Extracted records
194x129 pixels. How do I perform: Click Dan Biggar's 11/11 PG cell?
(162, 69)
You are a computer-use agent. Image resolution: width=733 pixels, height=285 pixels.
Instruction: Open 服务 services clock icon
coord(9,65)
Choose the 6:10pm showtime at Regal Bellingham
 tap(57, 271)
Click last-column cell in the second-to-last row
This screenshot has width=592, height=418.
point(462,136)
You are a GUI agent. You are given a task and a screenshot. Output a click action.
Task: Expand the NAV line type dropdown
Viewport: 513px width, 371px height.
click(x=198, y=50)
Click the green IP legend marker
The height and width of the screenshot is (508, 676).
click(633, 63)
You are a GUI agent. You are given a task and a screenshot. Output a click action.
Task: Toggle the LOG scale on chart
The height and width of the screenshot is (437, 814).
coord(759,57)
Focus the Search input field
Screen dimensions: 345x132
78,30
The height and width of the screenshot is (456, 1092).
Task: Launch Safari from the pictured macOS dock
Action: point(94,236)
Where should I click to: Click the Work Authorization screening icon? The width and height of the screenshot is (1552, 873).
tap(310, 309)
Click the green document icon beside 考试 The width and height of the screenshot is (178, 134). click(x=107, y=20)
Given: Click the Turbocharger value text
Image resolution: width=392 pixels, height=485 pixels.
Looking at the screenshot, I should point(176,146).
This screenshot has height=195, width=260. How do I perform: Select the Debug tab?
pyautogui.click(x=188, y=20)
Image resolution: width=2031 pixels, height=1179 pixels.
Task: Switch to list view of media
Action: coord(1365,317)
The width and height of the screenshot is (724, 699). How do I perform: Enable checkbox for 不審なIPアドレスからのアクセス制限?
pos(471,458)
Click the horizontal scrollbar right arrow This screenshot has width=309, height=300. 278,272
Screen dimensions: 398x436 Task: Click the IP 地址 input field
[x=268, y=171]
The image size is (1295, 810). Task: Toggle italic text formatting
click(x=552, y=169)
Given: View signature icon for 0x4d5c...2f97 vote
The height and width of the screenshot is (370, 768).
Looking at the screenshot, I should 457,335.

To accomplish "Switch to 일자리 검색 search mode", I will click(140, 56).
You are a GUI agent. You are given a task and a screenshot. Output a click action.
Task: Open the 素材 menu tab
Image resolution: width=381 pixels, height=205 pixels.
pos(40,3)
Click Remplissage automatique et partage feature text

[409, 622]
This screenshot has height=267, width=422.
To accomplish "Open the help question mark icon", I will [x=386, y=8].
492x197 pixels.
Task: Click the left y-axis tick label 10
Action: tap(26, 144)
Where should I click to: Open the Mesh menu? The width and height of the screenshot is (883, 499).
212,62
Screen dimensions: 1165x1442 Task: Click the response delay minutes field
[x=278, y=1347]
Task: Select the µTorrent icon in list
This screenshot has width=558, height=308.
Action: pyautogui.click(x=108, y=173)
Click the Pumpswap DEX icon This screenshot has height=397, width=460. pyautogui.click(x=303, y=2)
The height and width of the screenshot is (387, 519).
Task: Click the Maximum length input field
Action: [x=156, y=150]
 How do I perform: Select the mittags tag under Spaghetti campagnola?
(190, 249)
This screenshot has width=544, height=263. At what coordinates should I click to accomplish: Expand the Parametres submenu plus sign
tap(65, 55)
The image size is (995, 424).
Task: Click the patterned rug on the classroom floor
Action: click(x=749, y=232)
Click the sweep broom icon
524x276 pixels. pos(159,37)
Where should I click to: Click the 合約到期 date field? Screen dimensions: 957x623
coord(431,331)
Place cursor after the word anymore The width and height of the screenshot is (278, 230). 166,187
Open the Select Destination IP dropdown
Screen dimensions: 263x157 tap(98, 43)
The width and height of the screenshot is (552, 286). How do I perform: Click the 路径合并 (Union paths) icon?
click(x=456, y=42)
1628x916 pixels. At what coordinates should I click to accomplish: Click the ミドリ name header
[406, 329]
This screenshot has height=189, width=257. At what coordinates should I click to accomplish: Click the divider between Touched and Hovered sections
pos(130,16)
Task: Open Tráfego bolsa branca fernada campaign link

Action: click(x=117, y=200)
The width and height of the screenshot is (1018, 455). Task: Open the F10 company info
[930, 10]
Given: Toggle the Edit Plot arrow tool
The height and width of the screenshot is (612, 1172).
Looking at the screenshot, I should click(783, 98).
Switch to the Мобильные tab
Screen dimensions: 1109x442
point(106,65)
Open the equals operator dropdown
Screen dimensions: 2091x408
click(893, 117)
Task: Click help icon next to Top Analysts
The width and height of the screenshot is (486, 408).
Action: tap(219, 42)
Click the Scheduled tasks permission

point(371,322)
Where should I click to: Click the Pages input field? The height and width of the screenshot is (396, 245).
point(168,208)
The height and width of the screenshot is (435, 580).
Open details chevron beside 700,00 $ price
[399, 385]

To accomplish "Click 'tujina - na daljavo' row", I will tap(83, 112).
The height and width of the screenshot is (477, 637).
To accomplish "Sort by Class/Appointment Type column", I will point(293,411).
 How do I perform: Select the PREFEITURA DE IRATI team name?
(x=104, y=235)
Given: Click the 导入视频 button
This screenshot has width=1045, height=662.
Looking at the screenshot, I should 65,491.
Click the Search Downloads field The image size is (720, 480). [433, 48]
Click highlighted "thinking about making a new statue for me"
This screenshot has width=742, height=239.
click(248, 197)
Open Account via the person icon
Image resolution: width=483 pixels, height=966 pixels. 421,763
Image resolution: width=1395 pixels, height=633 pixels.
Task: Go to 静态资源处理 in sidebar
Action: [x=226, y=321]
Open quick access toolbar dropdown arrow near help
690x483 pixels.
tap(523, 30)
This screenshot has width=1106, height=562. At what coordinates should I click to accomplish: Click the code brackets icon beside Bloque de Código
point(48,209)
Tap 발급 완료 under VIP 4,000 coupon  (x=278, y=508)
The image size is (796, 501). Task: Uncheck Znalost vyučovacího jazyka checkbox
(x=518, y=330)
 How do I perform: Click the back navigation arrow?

- [WHAT IS REQUIRED]: Please set down each entry again, word for word.

- [ANSWER SPACE]:
194x129 pixels. How do I perform: Click Dan Biggar's 11/11 PG cell?
(162, 69)
You are a computer-use agent. Image resolution: width=733 pixels, height=285 pixels.
Instruction: Open 服务 services clock icon
coord(9,65)
Choose the 6:10pm showtime at Regal Bellingham
 tap(57, 271)
Click last-column cell in the second-to-last row
This screenshot has width=592, height=418.
point(462,136)
You are a GUI agent. You are given a task and a screenshot. Output a click action.
Task: Expand the NAV line type dropdown
Viewport: 513px width, 371px height.
click(x=198, y=50)
Click the green IP legend marker
The height and width of the screenshot is (508, 676).
click(633, 63)
You are a GUI agent. You are given a task and a screenshot. Output a click action.
Task: Toggle the LOG scale on chart
The height and width of the screenshot is (437, 814).
coord(759,57)
Focus the Search input field
Screen dimensions: 345x132
78,30
The height and width of the screenshot is (456, 1092).
Task: Launch Safari from the pictured macOS dock
Action: point(94,236)
Where should I click to: Click the Work Authorization screening icon? The width and height of the screenshot is (1552, 873).
tap(310, 309)
Click the green document icon beside 考试 The width and height of the screenshot is (178, 134). click(x=107, y=20)
Given: Click the Turbocharger value text
Image resolution: width=392 pixels, height=485 pixels.
Looking at the screenshot, I should point(176,146).
This screenshot has height=195, width=260. How do I perform: Select the Debug tab?
pyautogui.click(x=188, y=20)
Image resolution: width=2031 pixels, height=1179 pixels.
Task: Switch to list view of media
Action: coord(1365,317)
The width and height of the screenshot is (724, 699). How do I perform: Enable checkbox for 不審なIPアドレスからのアクセス制限?
pos(471,458)
Click the horizontal scrollbar right arrow This screenshot has width=309, height=300. 278,272
Screen dimensions: 398x436 Task: Click the IP 地址 input field
[x=268, y=171]
The image size is (1295, 810). Task: Toggle italic text formatting
click(x=552, y=169)
Given: View signature icon for 0x4d5c...2f97 vote
The height and width of the screenshot is (370, 768).
Looking at the screenshot, I should 457,335.

To accomplish "Switch to 일자리 검색 search mode", I will click(140, 56).
You are a GUI agent. You are given a task and a screenshot. Output a click action.
Task: Open the 素材 menu tab
Image resolution: width=381 pixels, height=205 pixels.
pos(40,3)
Click Remplissage automatique et partage feature text

[409, 622]
This screenshot has height=267, width=422.
To accomplish "Open the help question mark icon", I will [x=386, y=8].
492x197 pixels.
Task: Click the left y-axis tick label 10
Action: tap(26, 144)
Where should I click to: Open the Mesh menu? The width and height of the screenshot is (883, 499).
212,62
Screen dimensions: 1165x1442 Task: Click the response delay minutes field
[x=278, y=1347]
Task: Select the µTorrent icon in list
This screenshot has width=558, height=308.
Action: pyautogui.click(x=108, y=173)
Click the Pumpswap DEX icon This screenshot has height=397, width=460. pyautogui.click(x=303, y=2)
The height and width of the screenshot is (387, 519).
Task: Click the Maximum length input field
Action: [x=156, y=150]
 How do I perform: Select the mittags tag under Spaghetti campagnola?
(190, 249)
This screenshot has width=544, height=263. At what coordinates should I click to accomplish: Expand the Parametres submenu plus sign
tap(65, 55)
The image size is (995, 424).
Task: Click the patterned rug on the classroom floor
Action: click(x=749, y=232)
Click the sweep broom icon
524x276 pixels. pos(159,37)
Where should I click to: Click the 合約到期 date field? Screen dimensions: 957x623
coord(431,331)
Place cursor after the word anymore The width and height of the screenshot is (278, 230). 166,187
Open the Select Destination IP dropdown
Screen dimensions: 263x157 tap(98, 43)
The width and height of the screenshot is (552, 286). How do I perform: Click the 路径合并 (Union paths) icon?
click(x=456, y=42)
1628x916 pixels. At what coordinates should I click to accomplish: Click the ミドリ name header
[406, 329]
This screenshot has height=189, width=257. At what coordinates should I click to accomplish: Click the divider between Touched and Hovered sections
pos(130,16)
Task: Open Tráfego bolsa branca fernada campaign link

Action: click(x=117, y=200)
The width and height of the screenshot is (1018, 455). Task: Open the F10 company info
[930, 10]
Given: Toggle the Edit Plot arrow tool
The height and width of the screenshot is (612, 1172).
Looking at the screenshot, I should click(783, 98).
Switch to the Мобильные tab
Screen dimensions: 1109x442
point(106,65)
Open the equals operator dropdown
Screen dimensions: 2091x408
click(893, 117)
Task: Click help icon next to Top Analysts
The width and height of the screenshot is (486, 408).
Action: tap(219, 42)
Click the Scheduled tasks permission

point(371,322)
Where should I click to: Click the Pages input field? The height and width of the screenshot is (396, 245).
point(168,208)
The height and width of the screenshot is (435, 580).
Open details chevron beside 700,00 $ price
[399, 385]

To accomplish "Click 'tujina - na daljavo' row", I will tap(83, 112).
The height and width of the screenshot is (477, 637).
To accomplish "Sort by Class/Appointment Type column", I will point(293,411).
 How do I perform: Select the PREFEITURA DE IRATI team name?
(x=104, y=235)
Given: Click the 导入视频 button
This screenshot has width=1045, height=662.
Looking at the screenshot, I should 65,491.
Click the Search Downloads field The image size is (720, 480). [433, 48]
Click highlighted "thinking about making a new statue for me"
This screenshot has width=742, height=239.
click(248, 197)
Open Account via the person icon
Image resolution: width=483 pixels, height=966 pixels. 421,763
Image resolution: width=1395 pixels, height=633 pixels.
Task: Go to 静态资源处理 in sidebar
Action: [x=226, y=321]
Open quick access toolbar dropdown arrow near help
690x483 pixels.
tap(523, 30)
This screenshot has width=1106, height=562. At what coordinates should I click to accomplish: Click the code brackets icon beside Bloque de Código
point(48,209)
Tap 발급 완료 under VIP 4,000 coupon  (x=278, y=508)
The image size is (796, 501). Task: Uncheck Znalost vyučovacího jazyka checkbox
(x=518, y=330)
 How do I perform: Click the back navigation arrow?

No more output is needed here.